The link between the Gilbert box and the present example is perhaps most relevant due to the identical date letter found on both gold boxes. The fact that Baudesson produced similar work for Frederick the Great in the year marked by date letter Q is further supported by a crystal-encrusted snuff-box with Baudesson's mark and Q incuse in the Danish Royal Collection. In his book on Frederick the Great's boxes, Dr Winfried Baer dates this box to 1758, which suggests the present box was made in the same year as the crystal-adorned commission for the king (W. Baer, op. cit., p. 41, no. 29).
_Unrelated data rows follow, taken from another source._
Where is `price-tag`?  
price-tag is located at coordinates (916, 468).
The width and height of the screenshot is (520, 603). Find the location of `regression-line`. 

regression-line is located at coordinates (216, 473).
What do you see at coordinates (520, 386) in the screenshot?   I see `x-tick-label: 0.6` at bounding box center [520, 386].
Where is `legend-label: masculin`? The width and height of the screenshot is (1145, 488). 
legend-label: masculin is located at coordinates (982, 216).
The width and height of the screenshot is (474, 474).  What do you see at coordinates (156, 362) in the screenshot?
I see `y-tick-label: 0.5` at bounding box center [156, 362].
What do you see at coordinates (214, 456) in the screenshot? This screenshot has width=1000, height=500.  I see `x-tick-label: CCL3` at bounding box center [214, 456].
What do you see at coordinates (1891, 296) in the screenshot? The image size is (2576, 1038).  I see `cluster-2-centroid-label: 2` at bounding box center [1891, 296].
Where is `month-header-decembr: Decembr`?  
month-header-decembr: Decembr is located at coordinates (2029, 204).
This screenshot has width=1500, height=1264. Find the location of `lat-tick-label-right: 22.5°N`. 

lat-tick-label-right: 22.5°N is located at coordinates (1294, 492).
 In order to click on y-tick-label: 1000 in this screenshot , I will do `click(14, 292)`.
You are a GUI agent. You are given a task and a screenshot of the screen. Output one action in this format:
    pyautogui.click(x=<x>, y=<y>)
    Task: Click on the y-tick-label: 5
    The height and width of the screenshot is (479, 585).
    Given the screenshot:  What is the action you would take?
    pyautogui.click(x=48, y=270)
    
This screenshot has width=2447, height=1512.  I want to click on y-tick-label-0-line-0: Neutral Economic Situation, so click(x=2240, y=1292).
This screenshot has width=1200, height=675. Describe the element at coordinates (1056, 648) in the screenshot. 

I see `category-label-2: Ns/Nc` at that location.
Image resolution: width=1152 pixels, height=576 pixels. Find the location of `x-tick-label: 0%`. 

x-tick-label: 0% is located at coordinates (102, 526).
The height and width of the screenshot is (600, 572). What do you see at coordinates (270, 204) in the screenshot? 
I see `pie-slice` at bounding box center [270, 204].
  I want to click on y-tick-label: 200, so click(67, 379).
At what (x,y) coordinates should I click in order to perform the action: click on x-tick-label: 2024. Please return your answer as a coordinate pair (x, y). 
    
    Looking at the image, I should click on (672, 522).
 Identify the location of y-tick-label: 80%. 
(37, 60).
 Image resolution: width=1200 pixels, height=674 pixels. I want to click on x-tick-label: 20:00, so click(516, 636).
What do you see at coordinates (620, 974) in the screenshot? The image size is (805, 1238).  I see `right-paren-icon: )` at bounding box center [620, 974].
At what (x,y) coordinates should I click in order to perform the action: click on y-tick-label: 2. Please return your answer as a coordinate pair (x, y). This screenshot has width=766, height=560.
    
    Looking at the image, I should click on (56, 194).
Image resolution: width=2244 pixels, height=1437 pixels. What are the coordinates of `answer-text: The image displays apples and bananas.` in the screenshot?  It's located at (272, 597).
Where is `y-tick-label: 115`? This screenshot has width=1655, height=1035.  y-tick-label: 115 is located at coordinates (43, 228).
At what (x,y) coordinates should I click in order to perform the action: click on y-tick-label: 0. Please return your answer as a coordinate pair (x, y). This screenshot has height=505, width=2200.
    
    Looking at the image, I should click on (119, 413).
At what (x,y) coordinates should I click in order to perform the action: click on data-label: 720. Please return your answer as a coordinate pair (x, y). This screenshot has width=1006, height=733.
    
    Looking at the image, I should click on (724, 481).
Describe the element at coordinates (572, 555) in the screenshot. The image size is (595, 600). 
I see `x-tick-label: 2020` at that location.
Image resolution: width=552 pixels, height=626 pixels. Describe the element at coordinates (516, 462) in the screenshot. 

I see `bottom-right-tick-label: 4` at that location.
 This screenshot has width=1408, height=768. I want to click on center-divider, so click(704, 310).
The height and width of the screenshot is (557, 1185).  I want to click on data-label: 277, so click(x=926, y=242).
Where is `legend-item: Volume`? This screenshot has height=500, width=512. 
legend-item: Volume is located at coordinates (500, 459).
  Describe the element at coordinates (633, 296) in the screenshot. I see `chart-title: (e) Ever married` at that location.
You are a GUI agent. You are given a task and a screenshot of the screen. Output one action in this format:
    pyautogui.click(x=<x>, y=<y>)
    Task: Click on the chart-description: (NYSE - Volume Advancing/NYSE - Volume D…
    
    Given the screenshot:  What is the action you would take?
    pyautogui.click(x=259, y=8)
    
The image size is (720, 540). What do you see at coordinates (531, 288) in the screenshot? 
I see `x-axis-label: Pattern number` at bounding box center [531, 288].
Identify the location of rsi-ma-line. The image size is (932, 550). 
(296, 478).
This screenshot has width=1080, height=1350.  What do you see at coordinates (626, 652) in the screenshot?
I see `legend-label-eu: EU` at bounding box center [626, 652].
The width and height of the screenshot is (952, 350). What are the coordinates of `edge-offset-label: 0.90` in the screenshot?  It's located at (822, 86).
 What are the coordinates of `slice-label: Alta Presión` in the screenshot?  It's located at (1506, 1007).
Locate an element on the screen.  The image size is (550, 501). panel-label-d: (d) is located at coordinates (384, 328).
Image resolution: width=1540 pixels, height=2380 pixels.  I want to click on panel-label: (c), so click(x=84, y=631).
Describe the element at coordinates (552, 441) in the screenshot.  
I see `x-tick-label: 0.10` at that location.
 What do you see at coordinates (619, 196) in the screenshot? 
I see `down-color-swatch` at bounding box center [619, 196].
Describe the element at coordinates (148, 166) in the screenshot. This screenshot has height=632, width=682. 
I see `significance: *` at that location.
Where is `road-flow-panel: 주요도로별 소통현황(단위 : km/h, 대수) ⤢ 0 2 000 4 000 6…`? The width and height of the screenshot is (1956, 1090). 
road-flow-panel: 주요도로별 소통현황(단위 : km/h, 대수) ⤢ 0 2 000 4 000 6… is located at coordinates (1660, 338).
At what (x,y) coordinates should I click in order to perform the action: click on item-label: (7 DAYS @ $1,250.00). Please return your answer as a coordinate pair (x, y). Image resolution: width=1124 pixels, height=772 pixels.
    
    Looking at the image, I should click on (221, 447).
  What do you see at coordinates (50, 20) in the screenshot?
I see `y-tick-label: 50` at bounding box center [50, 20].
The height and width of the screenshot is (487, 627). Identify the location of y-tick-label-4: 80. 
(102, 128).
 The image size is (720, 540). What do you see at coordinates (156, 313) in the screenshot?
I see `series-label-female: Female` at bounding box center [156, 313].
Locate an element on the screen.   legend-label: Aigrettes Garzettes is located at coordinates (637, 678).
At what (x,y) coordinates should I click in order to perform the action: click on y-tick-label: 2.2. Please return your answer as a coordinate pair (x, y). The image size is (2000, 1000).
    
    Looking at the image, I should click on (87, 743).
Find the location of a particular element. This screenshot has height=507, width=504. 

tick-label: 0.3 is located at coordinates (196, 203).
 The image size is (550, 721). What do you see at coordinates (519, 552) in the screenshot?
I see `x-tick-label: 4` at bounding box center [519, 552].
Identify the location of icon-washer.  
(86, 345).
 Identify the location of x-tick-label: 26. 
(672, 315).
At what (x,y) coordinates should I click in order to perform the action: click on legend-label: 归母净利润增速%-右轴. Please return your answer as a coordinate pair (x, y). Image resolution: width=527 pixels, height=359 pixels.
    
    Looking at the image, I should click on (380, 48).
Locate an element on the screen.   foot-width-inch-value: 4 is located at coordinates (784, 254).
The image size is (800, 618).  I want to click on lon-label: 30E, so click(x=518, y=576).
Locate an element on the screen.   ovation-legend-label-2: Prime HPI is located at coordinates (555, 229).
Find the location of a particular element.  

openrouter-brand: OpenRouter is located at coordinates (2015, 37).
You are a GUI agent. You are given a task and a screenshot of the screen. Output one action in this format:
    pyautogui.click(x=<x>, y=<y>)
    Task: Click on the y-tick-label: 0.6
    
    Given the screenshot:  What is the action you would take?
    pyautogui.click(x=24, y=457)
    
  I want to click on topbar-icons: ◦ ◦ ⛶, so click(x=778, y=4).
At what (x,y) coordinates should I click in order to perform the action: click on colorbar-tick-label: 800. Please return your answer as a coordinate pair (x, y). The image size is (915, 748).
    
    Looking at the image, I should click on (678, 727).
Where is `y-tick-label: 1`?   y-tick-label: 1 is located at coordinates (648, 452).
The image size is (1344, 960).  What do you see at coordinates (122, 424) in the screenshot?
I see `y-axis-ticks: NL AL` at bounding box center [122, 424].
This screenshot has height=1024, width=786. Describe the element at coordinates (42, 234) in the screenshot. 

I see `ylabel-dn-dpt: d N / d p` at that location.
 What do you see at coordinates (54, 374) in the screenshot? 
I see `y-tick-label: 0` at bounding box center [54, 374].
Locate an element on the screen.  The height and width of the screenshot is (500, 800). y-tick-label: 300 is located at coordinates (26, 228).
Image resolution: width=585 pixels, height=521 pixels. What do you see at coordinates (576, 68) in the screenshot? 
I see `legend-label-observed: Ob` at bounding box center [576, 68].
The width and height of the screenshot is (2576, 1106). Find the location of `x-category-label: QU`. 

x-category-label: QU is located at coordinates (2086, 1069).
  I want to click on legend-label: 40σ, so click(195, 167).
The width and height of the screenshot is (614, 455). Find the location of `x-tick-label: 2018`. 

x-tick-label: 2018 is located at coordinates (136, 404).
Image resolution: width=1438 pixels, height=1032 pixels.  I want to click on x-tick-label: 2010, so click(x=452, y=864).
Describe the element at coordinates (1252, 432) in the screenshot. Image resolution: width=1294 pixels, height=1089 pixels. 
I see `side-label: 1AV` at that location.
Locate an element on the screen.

The question of whether the present box was made by Baudesson, specifically for Frederick the Great in 1758, is not simply answered, however. The Royal Schatullen-Rechnungen do not contain records for the years between 1755 and 1763; a gap possibly explained by the intervening Seven Years' War, which Frederick the Great waged from 1756 to 1763 (W. Baer, op. cit., pp. 82-85). The 1758 date of the present box situates it firmly in this undocumented period. Determining if the box once belonged to Frederick the Great is further complicated by the fact that scholars of gold boxes assert that the quality of Baudesson's work for the King and his other clients is invariably excellent and therefore indistinguishable. The present box is smaller than the extant Frederick the Great boxes and it has been suggested that, based on the dimensions, it was a toothpick-case or a patch-box. What remains incontestable, however, is that every aspect of the elegant design, unique shape and superior craftsmanship of the box evinces the description by Erman and Reclam in their 1786 Mémoires pour servir à l'Histoire des Réfugiés François dans les États du Roi, of Baudesson's work as possessing a 'supériorité véritablement unique'.
We are grateful to Dr Winfried Baer for his comments on this gold box.